Do not start investing before you eliminate your debt. First and foremost is the importance of becoming debt free. This is an exception, one of the oldest investment rules, is to put aside 10% of each paycheck and investing it. This isn’t going to really mess up your monthly budget and something anyone can start easily. By investing a percentage of your income, instead of a random amount, will motivate you to be consistent. If your pay fluctuates, so will the 10% amount you are putting away. So, go ahead and start build retirement fund.

Be Realistic

Common sense tells us packing a lunch instead of eating out is going to save you money. Going to the movies with your family every Friday night is obviously going to cost you. Going to the Expensive O’Latte Cafe every morning instead of brewing your coffee at home is a sure budget leak. The question is why do we do these things? We have become comfortable. Everything is automatic or drive-thru or my favorite, “I just had to.” Did someone come up to you and put a gun to your head and say, “You have to buy a newer car that thing you’ve been driving around for two years is a piece of junk.” I highly doubt that happened.

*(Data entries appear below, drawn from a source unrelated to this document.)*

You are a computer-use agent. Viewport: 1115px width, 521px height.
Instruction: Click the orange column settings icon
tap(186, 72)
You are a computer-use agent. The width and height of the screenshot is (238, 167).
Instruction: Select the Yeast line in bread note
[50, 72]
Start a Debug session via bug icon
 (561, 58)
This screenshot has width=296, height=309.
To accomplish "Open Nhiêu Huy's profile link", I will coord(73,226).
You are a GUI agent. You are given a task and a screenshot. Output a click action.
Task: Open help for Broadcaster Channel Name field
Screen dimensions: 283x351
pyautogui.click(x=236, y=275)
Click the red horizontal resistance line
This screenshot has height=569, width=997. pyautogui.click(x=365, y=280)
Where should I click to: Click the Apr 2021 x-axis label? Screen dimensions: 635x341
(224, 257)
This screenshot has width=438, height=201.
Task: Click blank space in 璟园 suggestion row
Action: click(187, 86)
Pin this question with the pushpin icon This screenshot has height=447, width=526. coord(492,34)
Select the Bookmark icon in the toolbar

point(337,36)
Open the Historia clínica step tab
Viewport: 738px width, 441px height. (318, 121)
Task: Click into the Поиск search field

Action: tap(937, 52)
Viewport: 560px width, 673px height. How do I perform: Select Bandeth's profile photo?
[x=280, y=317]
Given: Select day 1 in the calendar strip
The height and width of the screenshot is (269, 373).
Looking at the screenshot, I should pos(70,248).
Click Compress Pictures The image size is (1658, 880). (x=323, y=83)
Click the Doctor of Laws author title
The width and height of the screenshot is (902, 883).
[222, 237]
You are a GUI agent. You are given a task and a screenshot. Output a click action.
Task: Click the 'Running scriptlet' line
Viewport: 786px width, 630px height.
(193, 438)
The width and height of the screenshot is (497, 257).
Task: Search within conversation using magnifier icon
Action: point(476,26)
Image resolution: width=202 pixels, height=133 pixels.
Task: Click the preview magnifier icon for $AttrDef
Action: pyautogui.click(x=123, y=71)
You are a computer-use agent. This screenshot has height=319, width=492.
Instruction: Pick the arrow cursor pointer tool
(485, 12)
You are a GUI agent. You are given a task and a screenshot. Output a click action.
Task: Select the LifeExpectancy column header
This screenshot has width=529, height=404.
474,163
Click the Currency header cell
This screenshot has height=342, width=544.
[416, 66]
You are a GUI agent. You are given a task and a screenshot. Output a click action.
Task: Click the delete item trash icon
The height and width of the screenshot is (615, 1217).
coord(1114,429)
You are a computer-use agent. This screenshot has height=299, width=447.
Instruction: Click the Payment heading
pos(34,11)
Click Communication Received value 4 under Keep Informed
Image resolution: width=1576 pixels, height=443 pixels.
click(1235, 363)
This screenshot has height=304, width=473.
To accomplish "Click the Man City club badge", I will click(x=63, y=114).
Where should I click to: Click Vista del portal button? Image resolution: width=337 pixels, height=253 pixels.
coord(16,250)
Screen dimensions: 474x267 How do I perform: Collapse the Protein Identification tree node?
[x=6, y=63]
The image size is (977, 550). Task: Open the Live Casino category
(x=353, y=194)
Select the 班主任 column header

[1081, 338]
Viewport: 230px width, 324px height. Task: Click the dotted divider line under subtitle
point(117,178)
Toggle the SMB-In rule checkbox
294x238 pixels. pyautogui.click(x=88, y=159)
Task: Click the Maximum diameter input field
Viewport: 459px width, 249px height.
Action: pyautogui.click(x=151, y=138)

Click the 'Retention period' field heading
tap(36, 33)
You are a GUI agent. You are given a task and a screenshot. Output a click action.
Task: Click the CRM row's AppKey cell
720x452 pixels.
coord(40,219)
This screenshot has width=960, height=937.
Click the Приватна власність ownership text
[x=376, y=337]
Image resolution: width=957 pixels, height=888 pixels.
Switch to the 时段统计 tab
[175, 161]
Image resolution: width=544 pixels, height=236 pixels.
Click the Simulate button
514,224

Any car purchase, whether it is new or used is not an asset or an investment. The minute you drive off the lot in your new car its value automatically depreciates. Newer cars carry higher insurance rates. Buying new is just not a wise decision. Used cars depreciate too but the huge loss felt with a new one is not there. The rate of depreciate is much lower. Take car of your car, get regular oil and filter changes, get a tune up and run it into the ground. After that, buy another used car and do the same thing.

Bonuses and Raises

This is so frustrating to watch. People who get a raise or a bonus and spend it on something, that at best could be described as dumb, drive me crazy. Invest your 2% raise by adding the amount to your 10% you are already investing. Take your bonus and put it in an emergency fund savings account. You lived with before your raise or bonus, why do you long to spend it now? Don’t be stupid.

Now what?

Keep doing what you are doing and better if you can. The temptation to buy what you cannot afford will never go away. Over time you will also refine your ability to distinguish a want from a need, which will help you financially and prevent new debts. Keep up with new investment strategies, study up on how they work and what their returns are, and don’t be foolish.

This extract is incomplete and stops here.